“Did we just break the kitchen with our moral character?”
He tries to swallow the laugh, but fails spectacularly. Beau takes a step back so I can slide down his body. My feet hit the floor, and both of us survey the damage like it’s an art installation titledTwo Idiots In Love.
“Okay,” I breathe, hands on hips, willing my pulse to behave. “Add call contractor to the list.”
“And a sturdier island,” he says, straight-faced. “For… prep.”
“Prep,” I echo, pretending very hard not to flush. “Noted.”
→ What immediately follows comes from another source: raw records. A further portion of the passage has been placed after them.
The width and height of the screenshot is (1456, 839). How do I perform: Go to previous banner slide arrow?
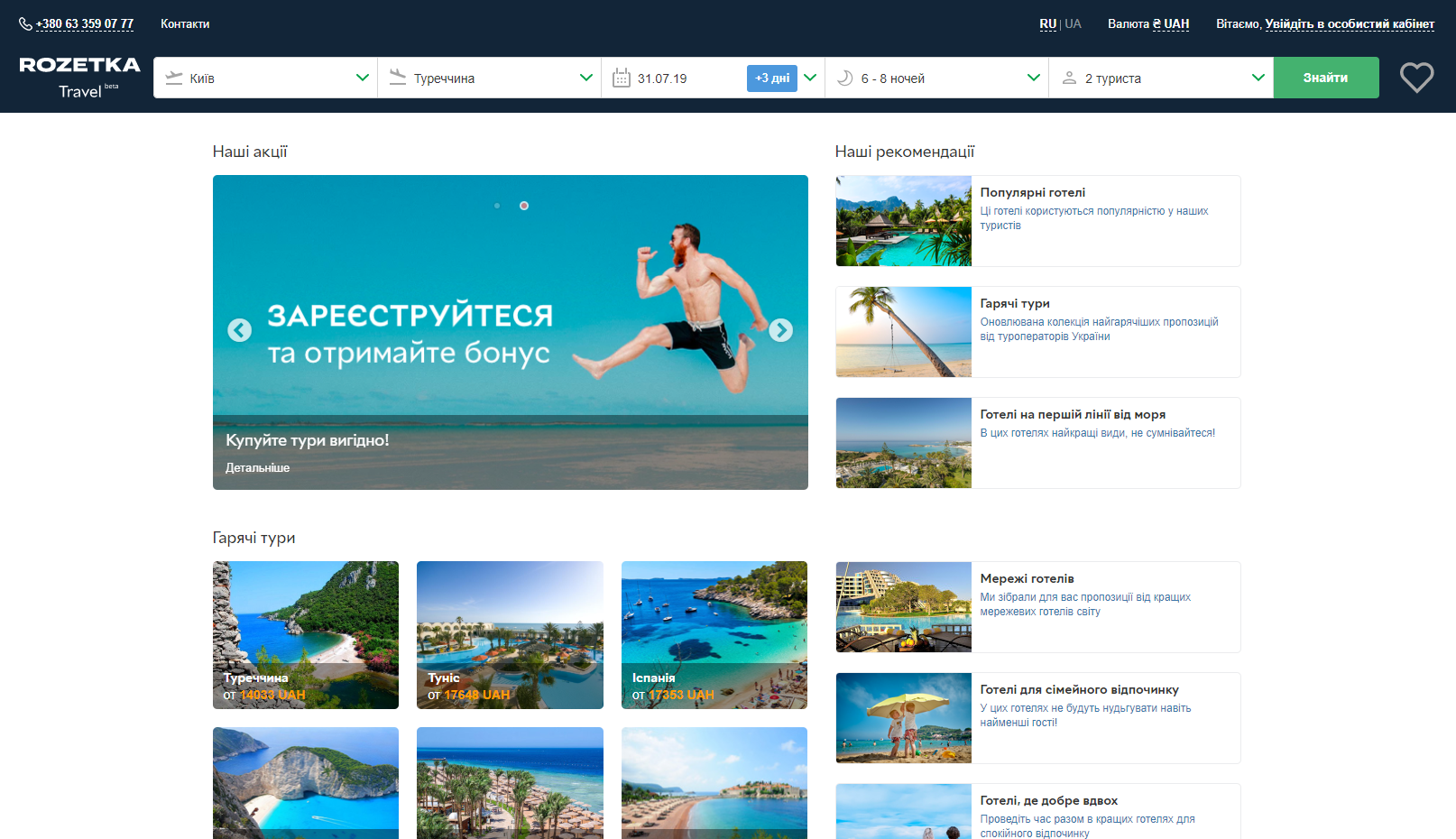pyautogui.click(x=239, y=330)
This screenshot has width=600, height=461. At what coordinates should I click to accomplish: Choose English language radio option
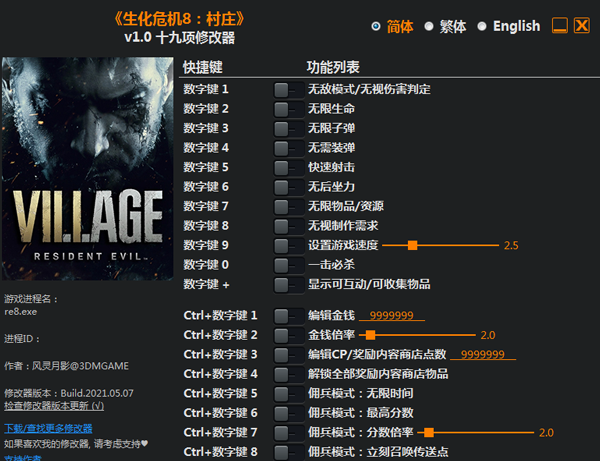481,26
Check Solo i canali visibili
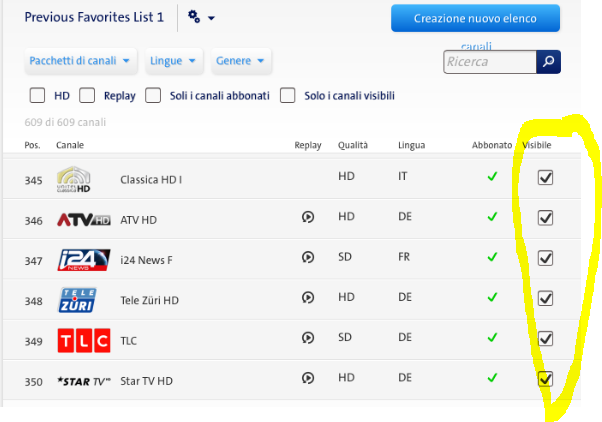Viewport: 602px width, 422px height. click(288, 96)
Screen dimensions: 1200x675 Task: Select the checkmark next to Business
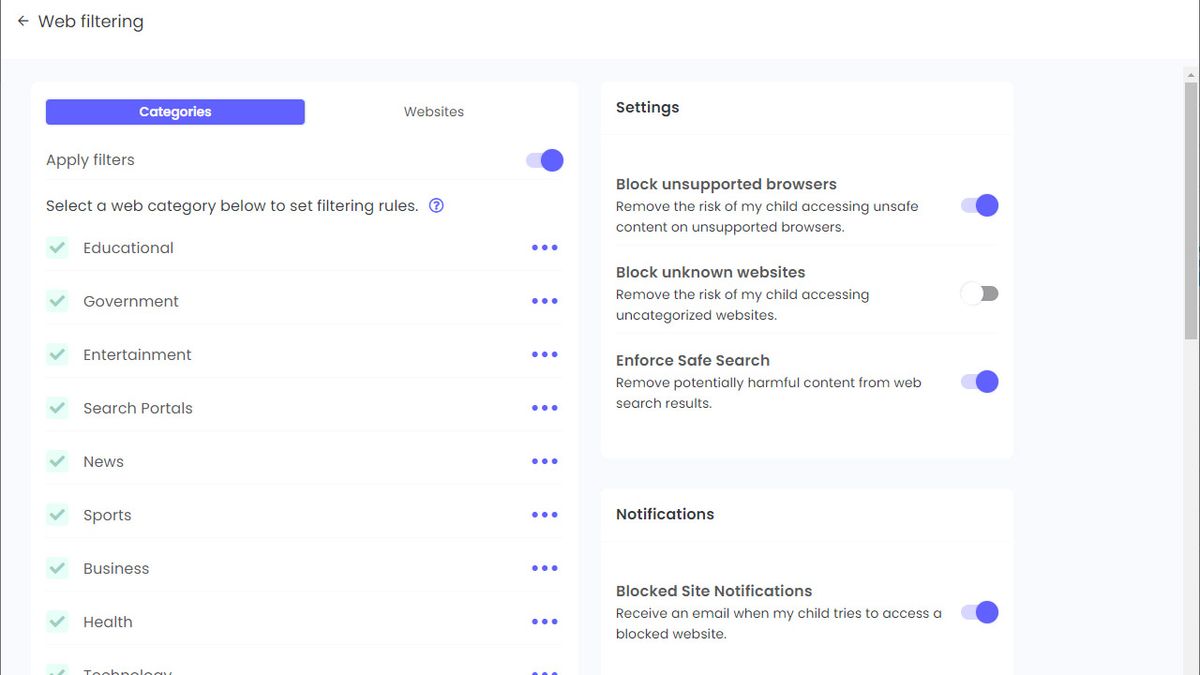pyautogui.click(x=57, y=568)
He puts both hands on my waist again, tugging me close like the crack is an inconvenience, not a stop sign. “We can keep?—”
The front door swings open, and I jerk back like a kid caught with her hand in the cookie jar. Beau follows suit, stepping away from me, guilt written all over his face.
“Don’t mind me. Just checking if you two remembered you weren’t doing this alone.” Kyle strolls in, cap tugged low, cardboard box in his arms. He sets it on the counter beside the cracked slab and whistles. “Wow. You’ve been moved in for what… two hours? And you already broke the place.”
Beau pinches the bridge of his nose. “Kyle.”
“Oh, don’t worry,” he cuts in, grin turning lethal. “Everyone’s right behind me.”
Sure enough, the door bangs open wide, and the rest pile in. Cooper with a few six-packs, Cole with a cooler, Ramona and Michele juggling grocery bags, and Darius carrying a random lamp like he’s already over it.
“We forgot.”
“You forgot us,” Cooper says, kissing the top of my head on his way by. “Not a great start, sis.”
The word hits differently than it used to. They’ve jokingly called me sis for years, a word tossed over my shoulder at games or family dinners like a badge I hadn’t quite earned. Back then, it always felt like a tease, something borrowed that could be taken away if the wind shifted. But now, it lodges in my chest, heavy and warm, like it belongs.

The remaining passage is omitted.